For an audit-grade decision system, "did the same input produce the same answer?" is non-negotiable. We re-ran every system three times on the identical 100 rows.
Why this matters: if the same grid operating point is called stable in one query and unstable in the next, no operator can act on the answer. The engine is not "more accurate than every LLM" — Kimi-with-code-execution beat it on accuracy. But the engine is the only system that can be trusted to give the same answer twice.
The contamination story
The first time we ran this benchmark, every LLM got near-perfect accuracy. Suspicious. The cause: each LLM CLI was given workspace access to the io-gita repo — and that workspace contained test/smart_grid/data/test_100.csv with the ground-truth labels in plain sight. The models simply read the answers.
The fix: we re-ran the LLMs in /tmp/sg_isolated/ — a workspace containing only the prompt file, no labeled data. Every accuracy figure on this page comes from the isolated re-run.
Why it's worth surfacing: in a real-world deployment, an LLM agent given filesystem or network access can accidentally — or deliberately — access the very data it was asked to predict on. A deterministic engine cannot. Auditability is not a feature you bolt on; it's a property of the architecture.
Where each one actually wins
- Inference at 0.078 ms per query — 4,727× faster than the cheapest LLM
- 100% determinism across reruns (vs 21%–98% for the LLMs)
- Auditable basin + path output: every prediction maps to a named region of the topology
- $0 marginal cost — runs locally on CPU, no API rate limits, no vendor lock-in
- One-time atlas build (10.4s) is reusable across every future query
- Natural-language explanation per row (`reasoning` field) when prompted
- Zero-shot on novel data with no fitted pipeline
- Adapts task framing on the fly without retraining
- Kimi (with code-exec) achieves 100% by computing the underlying Schäfer formula directly
The engine and the LLMs solve overlapping but distinct problems. The deepest point of this benchmark isn't "engine beats LLM" — that's only true against text-only LLMs.
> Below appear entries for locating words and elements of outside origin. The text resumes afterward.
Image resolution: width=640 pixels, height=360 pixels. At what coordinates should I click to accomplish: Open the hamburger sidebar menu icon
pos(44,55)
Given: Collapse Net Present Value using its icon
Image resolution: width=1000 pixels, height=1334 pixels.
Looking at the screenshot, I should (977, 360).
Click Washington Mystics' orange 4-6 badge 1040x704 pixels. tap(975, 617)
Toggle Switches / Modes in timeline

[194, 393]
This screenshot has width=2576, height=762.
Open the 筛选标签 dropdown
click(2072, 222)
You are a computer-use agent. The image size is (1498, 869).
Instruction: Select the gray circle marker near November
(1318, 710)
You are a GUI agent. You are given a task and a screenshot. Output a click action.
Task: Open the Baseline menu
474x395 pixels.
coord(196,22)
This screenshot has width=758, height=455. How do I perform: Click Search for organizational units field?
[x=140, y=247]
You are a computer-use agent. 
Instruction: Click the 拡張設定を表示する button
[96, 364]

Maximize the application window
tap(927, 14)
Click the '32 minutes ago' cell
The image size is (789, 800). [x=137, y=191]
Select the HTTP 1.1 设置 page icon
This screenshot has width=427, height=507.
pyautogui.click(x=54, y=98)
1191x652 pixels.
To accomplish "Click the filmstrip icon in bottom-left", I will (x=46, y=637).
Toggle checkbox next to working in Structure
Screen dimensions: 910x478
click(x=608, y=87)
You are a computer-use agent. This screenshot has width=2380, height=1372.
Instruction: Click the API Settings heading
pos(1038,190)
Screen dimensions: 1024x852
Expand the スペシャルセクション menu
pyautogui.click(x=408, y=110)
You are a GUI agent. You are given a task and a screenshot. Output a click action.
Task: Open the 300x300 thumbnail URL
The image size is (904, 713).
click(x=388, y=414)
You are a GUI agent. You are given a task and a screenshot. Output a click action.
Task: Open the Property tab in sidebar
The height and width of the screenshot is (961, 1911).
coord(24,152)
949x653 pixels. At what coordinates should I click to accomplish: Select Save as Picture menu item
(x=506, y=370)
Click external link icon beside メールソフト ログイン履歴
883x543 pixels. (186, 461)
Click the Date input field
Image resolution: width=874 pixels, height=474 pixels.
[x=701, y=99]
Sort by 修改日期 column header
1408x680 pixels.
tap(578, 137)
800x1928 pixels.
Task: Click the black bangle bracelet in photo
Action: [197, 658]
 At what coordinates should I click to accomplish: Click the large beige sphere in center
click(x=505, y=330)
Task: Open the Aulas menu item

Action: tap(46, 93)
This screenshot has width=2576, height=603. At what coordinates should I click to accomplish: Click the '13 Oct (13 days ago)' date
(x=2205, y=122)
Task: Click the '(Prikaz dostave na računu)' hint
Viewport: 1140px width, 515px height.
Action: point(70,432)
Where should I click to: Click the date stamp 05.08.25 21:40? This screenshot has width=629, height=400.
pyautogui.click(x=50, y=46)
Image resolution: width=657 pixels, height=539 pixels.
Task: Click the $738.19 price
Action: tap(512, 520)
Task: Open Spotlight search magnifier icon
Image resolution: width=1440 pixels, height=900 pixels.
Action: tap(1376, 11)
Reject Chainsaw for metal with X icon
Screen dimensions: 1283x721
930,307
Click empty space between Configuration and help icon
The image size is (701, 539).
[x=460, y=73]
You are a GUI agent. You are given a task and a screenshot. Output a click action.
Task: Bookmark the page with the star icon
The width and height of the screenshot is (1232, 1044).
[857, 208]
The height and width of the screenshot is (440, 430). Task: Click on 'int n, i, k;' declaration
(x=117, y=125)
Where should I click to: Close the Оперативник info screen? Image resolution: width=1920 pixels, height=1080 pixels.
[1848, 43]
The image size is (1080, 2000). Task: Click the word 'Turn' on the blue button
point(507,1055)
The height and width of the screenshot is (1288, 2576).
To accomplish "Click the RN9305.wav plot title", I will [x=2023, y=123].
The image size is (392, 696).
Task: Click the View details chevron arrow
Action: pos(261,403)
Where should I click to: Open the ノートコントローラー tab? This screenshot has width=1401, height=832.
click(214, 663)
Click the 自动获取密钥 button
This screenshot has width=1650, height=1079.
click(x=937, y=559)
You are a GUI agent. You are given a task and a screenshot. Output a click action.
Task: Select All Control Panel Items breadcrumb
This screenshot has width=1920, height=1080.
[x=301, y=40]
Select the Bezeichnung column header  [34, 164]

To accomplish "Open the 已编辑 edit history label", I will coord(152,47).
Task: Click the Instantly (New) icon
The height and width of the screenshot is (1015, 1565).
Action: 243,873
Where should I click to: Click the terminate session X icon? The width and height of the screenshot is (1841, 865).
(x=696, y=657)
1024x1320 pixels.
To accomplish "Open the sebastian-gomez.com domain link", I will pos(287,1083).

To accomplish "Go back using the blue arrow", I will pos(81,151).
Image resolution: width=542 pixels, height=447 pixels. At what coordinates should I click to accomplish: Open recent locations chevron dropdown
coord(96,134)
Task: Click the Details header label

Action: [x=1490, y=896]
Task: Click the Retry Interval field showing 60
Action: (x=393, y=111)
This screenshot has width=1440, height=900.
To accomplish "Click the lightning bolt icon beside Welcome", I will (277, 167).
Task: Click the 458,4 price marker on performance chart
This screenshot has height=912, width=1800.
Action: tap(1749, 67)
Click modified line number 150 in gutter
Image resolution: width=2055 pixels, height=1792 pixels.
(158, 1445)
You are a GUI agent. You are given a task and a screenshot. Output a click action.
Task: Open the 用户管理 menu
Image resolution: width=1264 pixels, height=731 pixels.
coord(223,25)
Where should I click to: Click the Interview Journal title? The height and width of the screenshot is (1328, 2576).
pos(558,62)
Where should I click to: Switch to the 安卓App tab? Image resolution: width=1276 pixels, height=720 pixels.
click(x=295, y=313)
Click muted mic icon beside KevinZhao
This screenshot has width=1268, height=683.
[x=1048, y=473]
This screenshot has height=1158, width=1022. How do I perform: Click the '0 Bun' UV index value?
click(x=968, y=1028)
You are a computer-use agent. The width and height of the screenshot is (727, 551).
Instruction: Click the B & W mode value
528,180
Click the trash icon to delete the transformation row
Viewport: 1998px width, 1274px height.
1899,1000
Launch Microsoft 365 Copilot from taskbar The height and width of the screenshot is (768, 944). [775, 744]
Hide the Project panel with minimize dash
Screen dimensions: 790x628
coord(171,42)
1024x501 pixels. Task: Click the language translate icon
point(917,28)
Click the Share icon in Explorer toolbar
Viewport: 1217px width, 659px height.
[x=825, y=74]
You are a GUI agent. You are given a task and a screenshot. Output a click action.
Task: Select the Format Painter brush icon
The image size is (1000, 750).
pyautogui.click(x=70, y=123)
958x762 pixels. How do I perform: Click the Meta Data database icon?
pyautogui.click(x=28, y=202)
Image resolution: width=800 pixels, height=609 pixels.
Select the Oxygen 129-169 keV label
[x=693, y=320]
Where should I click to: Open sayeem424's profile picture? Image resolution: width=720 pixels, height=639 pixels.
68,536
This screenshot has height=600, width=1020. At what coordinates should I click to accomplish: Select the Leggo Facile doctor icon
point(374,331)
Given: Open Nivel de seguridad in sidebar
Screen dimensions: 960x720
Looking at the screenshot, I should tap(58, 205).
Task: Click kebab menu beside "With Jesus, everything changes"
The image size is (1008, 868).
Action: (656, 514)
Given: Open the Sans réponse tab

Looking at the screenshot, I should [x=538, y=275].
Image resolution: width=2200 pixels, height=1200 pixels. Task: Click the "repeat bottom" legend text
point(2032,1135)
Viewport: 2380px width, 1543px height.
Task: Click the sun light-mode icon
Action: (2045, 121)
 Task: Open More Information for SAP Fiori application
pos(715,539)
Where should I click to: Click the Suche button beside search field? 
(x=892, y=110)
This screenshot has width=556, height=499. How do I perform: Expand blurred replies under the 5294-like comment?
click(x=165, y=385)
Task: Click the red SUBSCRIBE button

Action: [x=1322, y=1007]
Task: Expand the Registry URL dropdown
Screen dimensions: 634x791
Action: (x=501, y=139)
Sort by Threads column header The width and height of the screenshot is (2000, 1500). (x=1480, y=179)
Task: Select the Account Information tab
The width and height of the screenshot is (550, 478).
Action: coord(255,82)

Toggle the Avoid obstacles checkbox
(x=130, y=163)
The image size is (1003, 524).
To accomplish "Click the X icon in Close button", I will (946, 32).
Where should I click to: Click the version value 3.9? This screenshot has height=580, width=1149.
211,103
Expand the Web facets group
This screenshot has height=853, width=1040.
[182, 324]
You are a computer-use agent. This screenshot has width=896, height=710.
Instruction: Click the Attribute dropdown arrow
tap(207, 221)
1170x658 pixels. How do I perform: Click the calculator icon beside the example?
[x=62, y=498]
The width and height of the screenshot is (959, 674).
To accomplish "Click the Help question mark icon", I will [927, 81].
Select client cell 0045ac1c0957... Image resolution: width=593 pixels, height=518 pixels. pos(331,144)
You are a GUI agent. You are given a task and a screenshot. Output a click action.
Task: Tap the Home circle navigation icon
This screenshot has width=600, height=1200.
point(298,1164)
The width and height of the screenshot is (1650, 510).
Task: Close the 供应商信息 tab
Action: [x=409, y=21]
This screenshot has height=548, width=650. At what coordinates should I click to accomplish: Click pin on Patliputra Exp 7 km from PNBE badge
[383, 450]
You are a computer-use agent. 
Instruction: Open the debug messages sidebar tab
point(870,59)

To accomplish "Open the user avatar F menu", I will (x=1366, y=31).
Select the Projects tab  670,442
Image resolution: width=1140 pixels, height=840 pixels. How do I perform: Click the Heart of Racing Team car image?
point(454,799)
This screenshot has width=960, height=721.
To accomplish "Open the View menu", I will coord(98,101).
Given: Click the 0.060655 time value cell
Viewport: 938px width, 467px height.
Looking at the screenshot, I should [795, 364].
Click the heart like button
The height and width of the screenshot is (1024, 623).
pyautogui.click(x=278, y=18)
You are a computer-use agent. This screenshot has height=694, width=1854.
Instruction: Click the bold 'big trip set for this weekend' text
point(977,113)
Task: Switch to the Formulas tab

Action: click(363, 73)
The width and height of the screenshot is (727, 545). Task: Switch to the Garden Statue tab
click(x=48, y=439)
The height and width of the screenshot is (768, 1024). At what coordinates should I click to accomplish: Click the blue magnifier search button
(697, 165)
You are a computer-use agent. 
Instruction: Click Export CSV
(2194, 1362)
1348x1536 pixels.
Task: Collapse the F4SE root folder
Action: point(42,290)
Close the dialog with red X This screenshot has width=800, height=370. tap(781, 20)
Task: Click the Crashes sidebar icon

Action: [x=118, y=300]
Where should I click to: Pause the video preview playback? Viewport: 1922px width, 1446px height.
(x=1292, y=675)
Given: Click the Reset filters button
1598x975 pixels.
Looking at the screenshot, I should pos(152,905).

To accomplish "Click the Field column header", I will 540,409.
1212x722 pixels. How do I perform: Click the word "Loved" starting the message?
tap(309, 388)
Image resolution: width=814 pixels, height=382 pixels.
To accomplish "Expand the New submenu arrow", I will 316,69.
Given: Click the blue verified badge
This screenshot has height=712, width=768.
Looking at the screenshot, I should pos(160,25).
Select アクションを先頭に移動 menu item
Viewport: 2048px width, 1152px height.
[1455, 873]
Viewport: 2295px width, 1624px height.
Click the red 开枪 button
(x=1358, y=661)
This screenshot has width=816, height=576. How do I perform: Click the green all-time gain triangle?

It's that the engine is competitive on accuracy while being orders of magnitude faster, perfectly reproducible, free, and architecturally auditable. That combination is rare.
Caveats & reproducibility
The full benchmark — script, prompts, raw LLM transcripts, and aggregated JSON — lives in the io-gita repository at test/smart_grid/llm_vs_engine/. The page above renders straight from those JSON files; nothing is hard-coded.